**EXERCISE SET:**
**A.** Answer these questions from the Vesuvius account, one per line:
(i) In what month and year did the eruption take place?
(ii) Where did the party sleep after coming down in the dark?
(iii) What was the boy at the foot of the cone doing instead of listening for the signal?
**B.** Write out the Vesuvius account word for word from "To have travelled" to "this in mind.".

To have travelled has many advantages, and one is, that annoyances and dangers, in recollection, become sources of pleasure ;-add to which, in the language of scripture, "the affliction is but for a moment," whilst the recollection endures for years. I advise those who are beginning their travels to bear this in mind.

A few days after the eruption of Vesuvius, in February 1822, I ascended the mountain, in company with a friend, and attended by Salvatore, the well-known chief guide. It was night before we arrived at the crater, which at that time, we were told, was near three quarters of a mile in circumference. We lay down looking over the edge of this vast cauldron, whilst the lava sometimes boiled up as if it would overwhelm us, roaring like a stormy pent-up sea, and presenting the fiery appearance of molten iron obscured by smoke;-then it would sink down in silence, and leave us in total darkness. We forgot ourselves in the awfulness of the scene, till Salvatore reminded us that it was scarcely safe to remain. We had not left the place aboye two minutes, before we heard a crash. Salvatore went back to see whence it proceeded, and on his return informed us the very spot where we had been lying was precipitated into the crater. I thought he said so to enhance the interest of the expedition. When we arrived at the beginning of the descent, he shouted as loud as he could,

by way of signal, to a boy whom he had stationed at the foot of the cone, with orders to hold up a torch for us to steer by. No torch appeared, and fearing the boy had perished, we proceeded in darkness except where lighted by the very brilliant colours of the yet burning lava. Salvatore, notwithstanding his experience, missed his way, and became somewhat confused. He knew we were in danger of falling into hollow places, crusted over. We got knee deep into hot ashes, which burnt off a pair of very thick hose drawn over my feet and legs for their protection. A sulphureous smoke became so suffocating that we must have sunk under its effects, had not Salvatore suggested the expedient of breathing through two or three folds of our silk handkerchiefs, which to our surprise afforded instant and almost complete relief. At length, after repeated shoutings, the torch was raised; and when we reached the boy, we found he had been engaged in roasting eggs for us on the lava instead of listening for the signal. After sleeping at the Hermitage, a sort of inn upon the mountain, we re-ascended in the morning to see the sun rise; and we were then made fully sensible how narrowly we had escaped destruction, for the part where we had been lying had wholly disappeared.

**COLLECTED MATERIAL:**

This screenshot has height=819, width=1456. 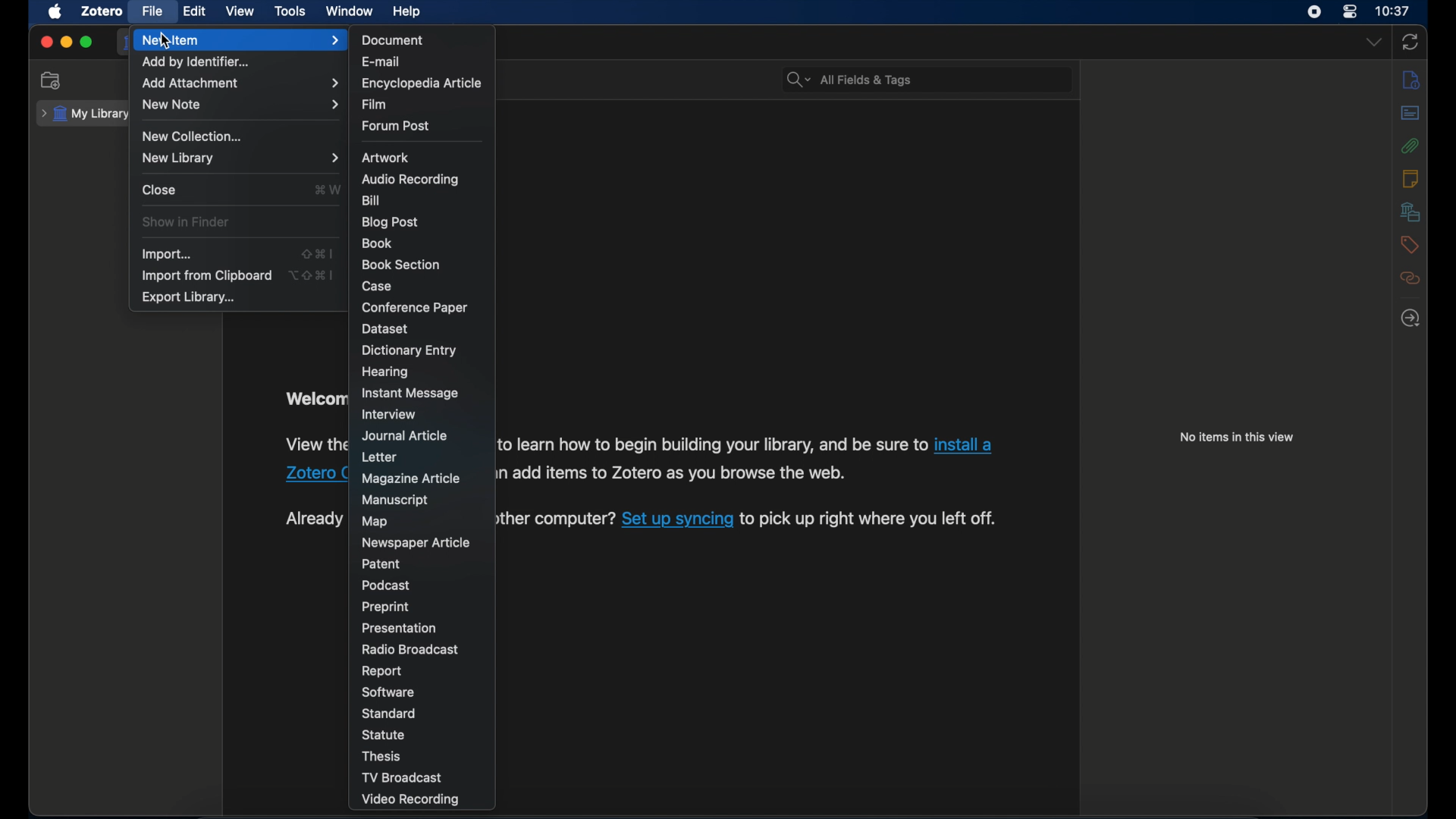 What do you see at coordinates (166, 253) in the screenshot?
I see `import` at bounding box center [166, 253].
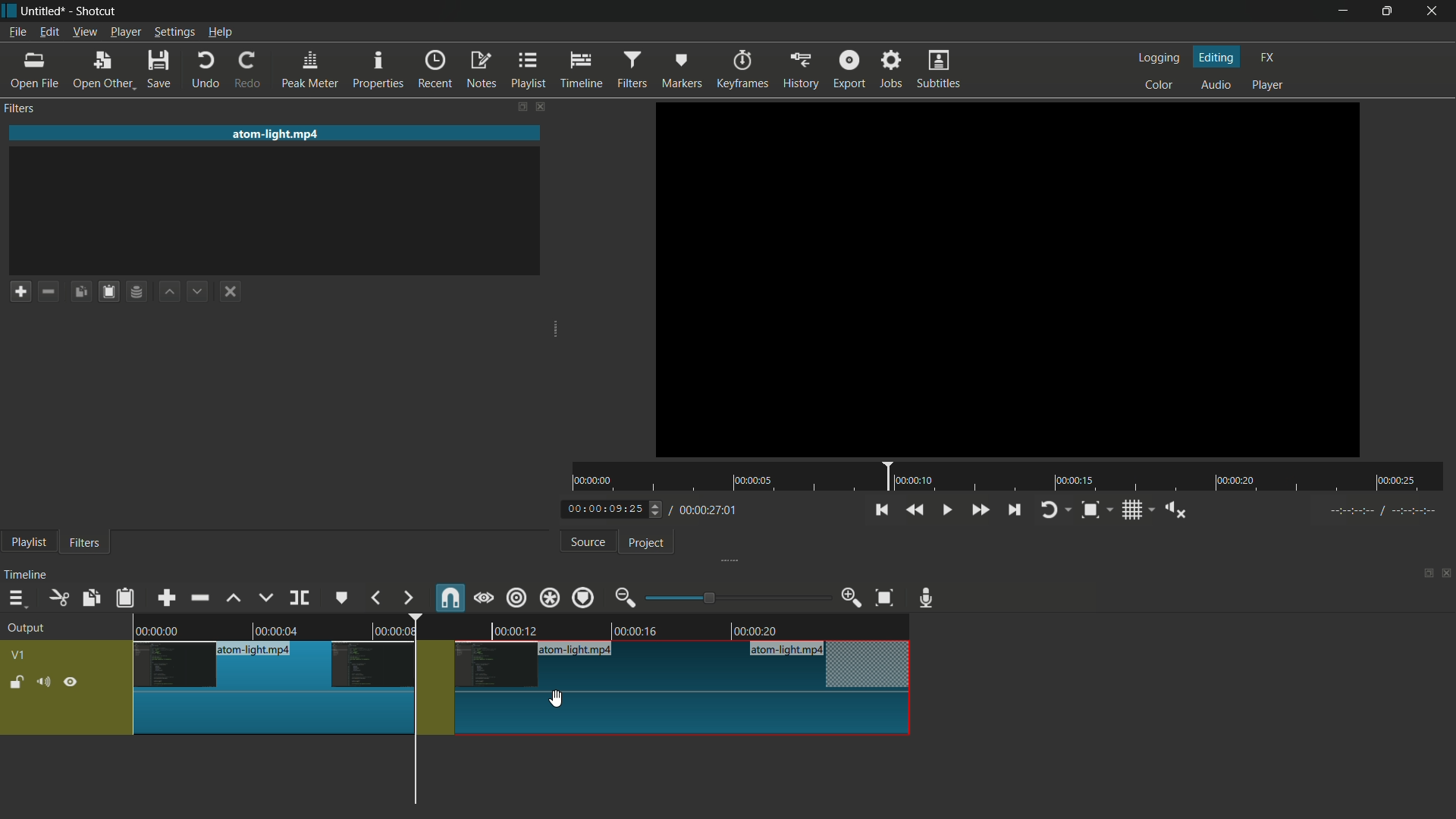 This screenshot has height=819, width=1456. Describe the element at coordinates (516, 106) in the screenshot. I see `change layout` at that location.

**OUTPUTS BY TASK:**
**A.**
(i) February 1822
(ii) At the Hermitage, a sort of inn upon the mountain
(iii) Roasting eggs for them on the lava

**B.**
To have travelled has many advantages, and one is, that annoyances and dangers, in recollection, become sources of pleasure ;-add to which, in the language of scripture, "the affliction is but for a moment," whilst the recollection endures for years. I advise those who are beginning their travels to bear this in mind.